START Excerpted records

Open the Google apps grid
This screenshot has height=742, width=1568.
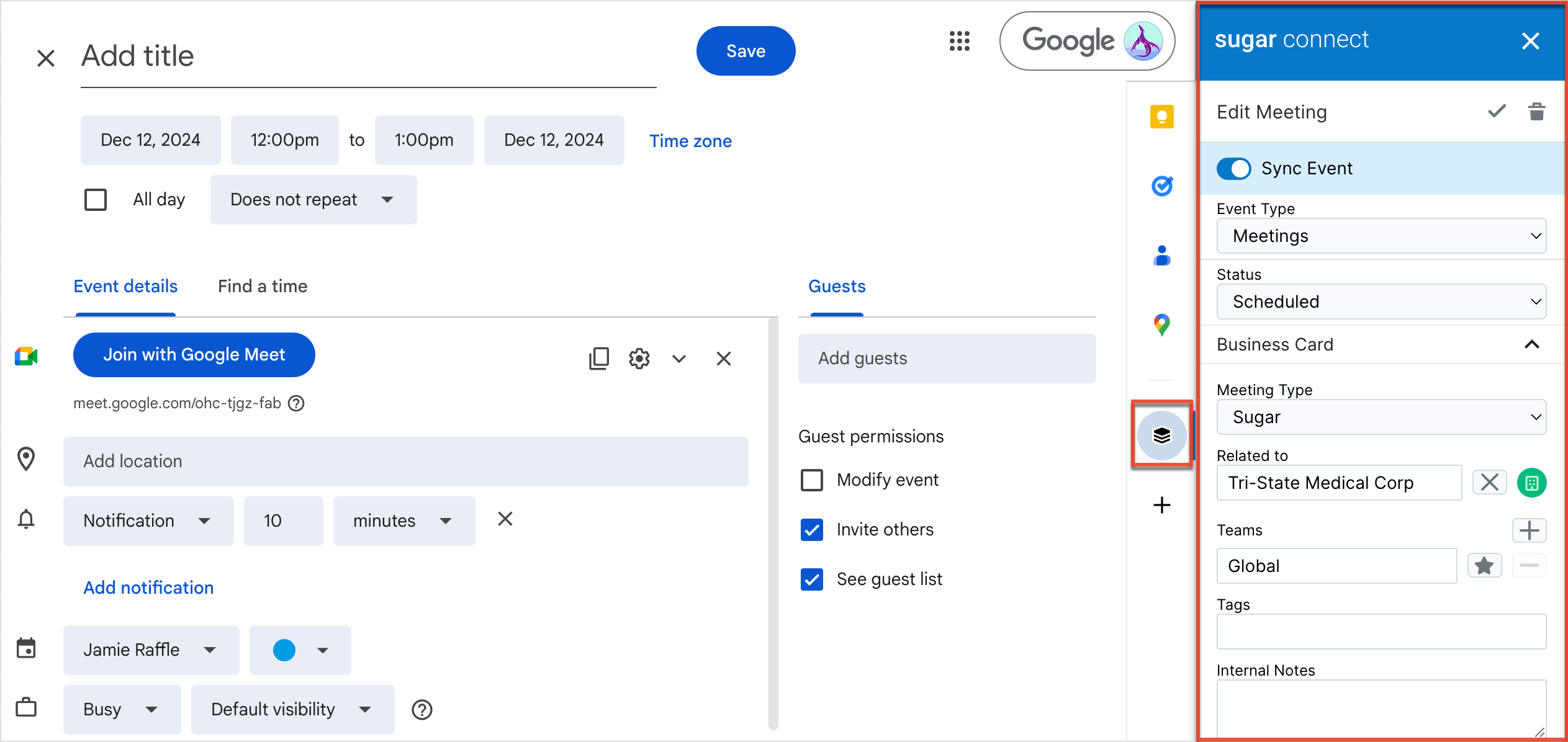[x=960, y=41]
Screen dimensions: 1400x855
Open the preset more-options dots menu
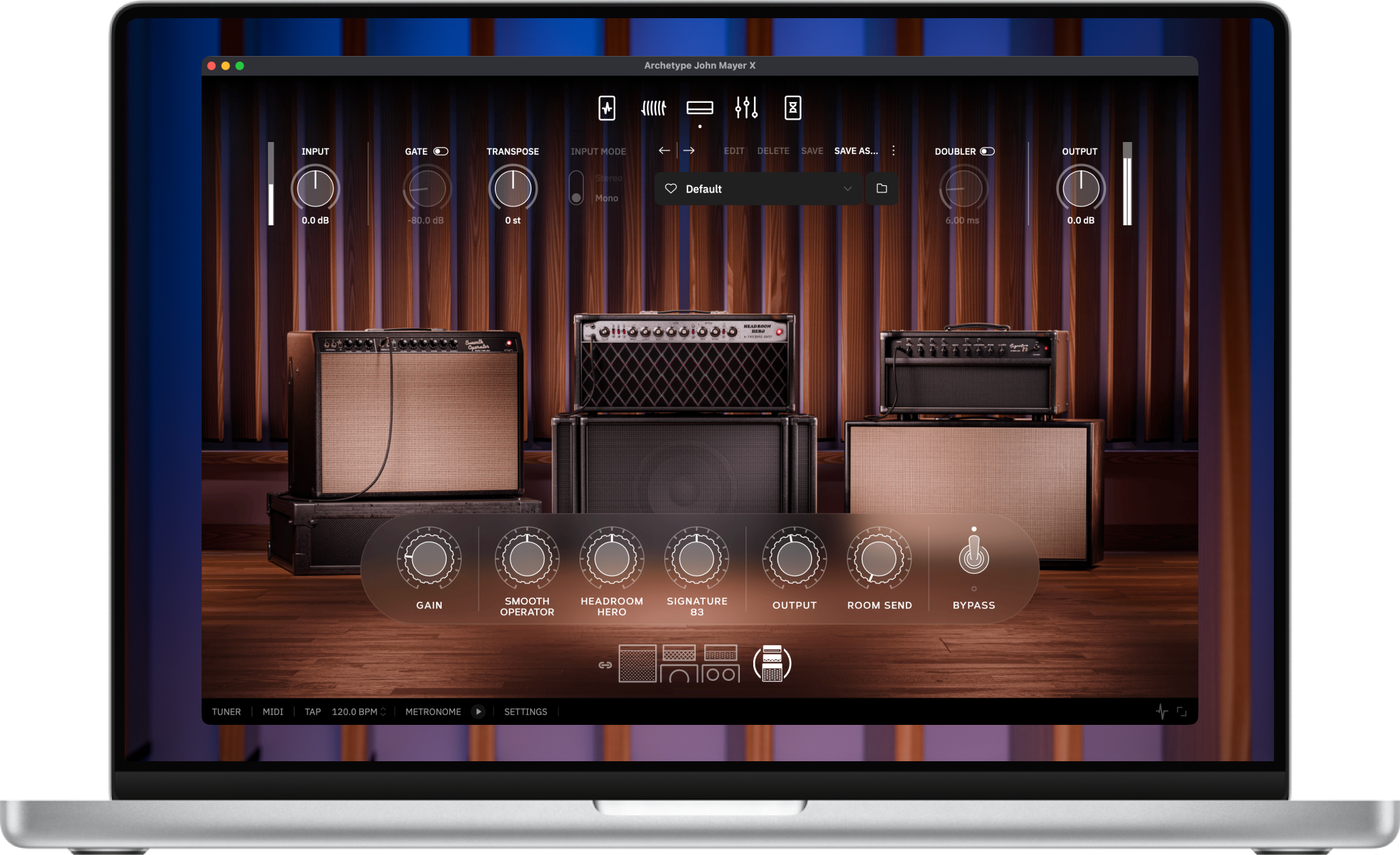pyautogui.click(x=893, y=150)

END Excerpted records

Assignment => Copy the records above exactly, omitting every picture.

Solution to the problem =>
Open the Google apps grid
This screenshot has height=742, width=1568.
[x=960, y=41]
Screen dimensions: 1400x855
Open the preset more-options dots menu
pyautogui.click(x=893, y=150)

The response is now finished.